Six FAQs on Federally Registering Your Trademark, Brand Name or LogoFebruary 4, 2019
Question 1: Why seek a federal (U.S.) trademark registration?
There are six important reasons to seek federal registration of your trademark or brand name. These include:
- Concern about a third party adopting an identical or similar trademark/brand name;
- Plans to expand your business into other regions of the U.S. or into foreign countries;
- Demonstrating trademark/brand ownership for financing purposes;
- Concern about online enforcement of your rights in your trademark/brand name;
- Desire to maximize the recognition and value of your trademark/brand name for a potential future sale or acquisition of your company; and
- Concern about importation of counterfeit goods or services into the U.S. under your trademark/brand name or something confusingly similar.
Question 2: What advantages are provided by a federal trademark registration?
Federal trademark registration provides your company with exclusive rights to your trademark, brand name or logo throughout the U.S. (and its territories and possessions) even if your company is not doing business in all states and locations. A single federal trademark application results in a national registration covering all potential U.S. markets.
Such national rights are especially valuable to companies using e-commerce channels to promote and provide their goods and/or services. Without a federal registration, your trademark rights are limited geographically to only those regions in which your company is providing goods and/or services.
Question 3: Do I need to use my trademark in order to file for federal registration?

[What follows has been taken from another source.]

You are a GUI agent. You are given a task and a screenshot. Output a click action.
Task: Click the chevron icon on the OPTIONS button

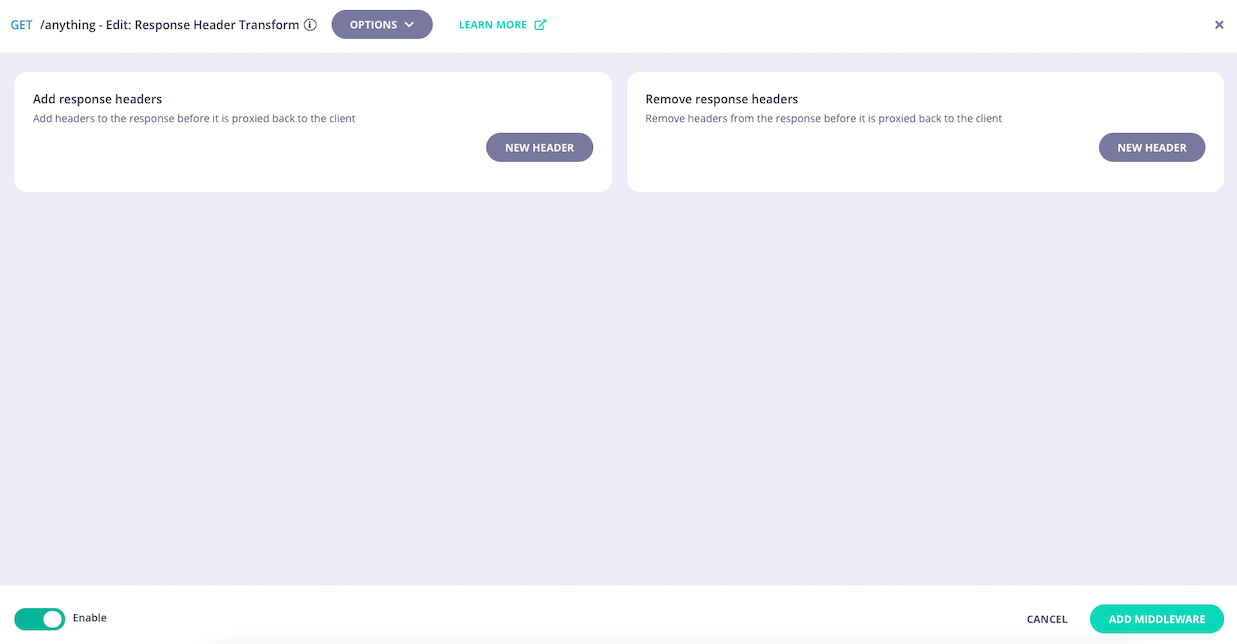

No, your company can place an ‘intent-to-use” (ITU) trademark application on file, even if it is not yet using its trademark, brand name or logo to promote or provide its goods and/or services. The ITU application enables companies to secure trademark rights early, as of the filing date of the ITU application, even for products and services that are still in development. Requirements include a bona fide intention to use the trademark on or in connection with the goods and/or services designated in the ITU application. Such intention can be supported with, for instance, a business plan, ongoing market research, product research and development, product testing, or contracts with vendors. However, these materials are not filed with your ITU application.
Question 4: What if I do not have a registration or trademark application on file and a third party is using a trademark, brand name or logo identical or confusingly similar to mine?
Without a trademark registration or application on file, establishing your rights relative to the third party depends on the evidence your company can present to demonstrate its first use of the trademark. Trademark rights in the U.S. arise through actual use of a trademark, so your rights would depend upon when and where you put your trademark to actual use with the relevant goods and/or services. It would also depend on whether the third party has a trademark application on file, and when and where the third party began to use the trademark. This is referred to as a “priority” conflict, which can be a complicated issue. The party that can demonstrate it used the trademark first will likely prevail.
By filing an ITU application, your company may avoid a priority conflict, or having the “brand rug” pulled out from under it, because the filing date of your ITU application is considered under the law to be your company’s constructive date of first use of the trademark in commerce.
Question 5: How does a federal registration prevent third parties from using my trademark, brand name or logo, or something very similar?
Federal trademark registration (and a trademark application) is a public record and serves as notice to the public of your ownership of and exclusive rights in your trademark as of the filing date of your application. It can also dissuade a third party from adopting a trademark that is identical or confusingly similar to yours. In addition, the U.S. Patent and Trademark Office would likely cite your prior registration or application to reject a later-filed third party trademark application seeking registration of an identical or confusingly similar trademark, brand name or logo. This would help your company maintain the exclusivity and distinctiveness of your trademark.
Question 6: Why hire a trademark attorney to handle your trademark registration application?
Doing so can avoid obstacles and unnecessary delays, and increase the chances of successfully obtaining your company’s trademark registration.
Filing a trademark application requires much more than simply filling out a form. It begins a legal, and sometimes complex, process with the U.S. Patent and Trademark Office, which is governed by U.S. trademark law. A trademark attorney has the legal understanding and experience to steer your application through the process, and can help avoid potential obstacles to and unnecessary delays in obtaining your registration. A trademark attorney will also properly classify and describe your goods and/or services in the trademark application, which would avoid unnecessary actions by the U.S. Patent and Trademark Office and enable you to obtain a broad scope of protection for your trademark. Finally, a trademark attorney can avoid pitfalls that can potentially threaten your filing date or application.
 A recent academic study entitled “Do Trademark Lawyers Matter?” reported that 82% of trademark registrations filed by trademark attorneys passed the scrutiny of the U.S. Patent and Trademark Office and were allowed for registration versus 62% of applications filed by individuals and companies acting on their own. See, Deborah R. Gerhardt & Jon P. McClanahan, Do Trademark Lawyers Matter? 16 Stan. Tech. L. Rev. 583 (2013).
*This article was later featured on June 6, 2019 in the New Hampshire Business Review.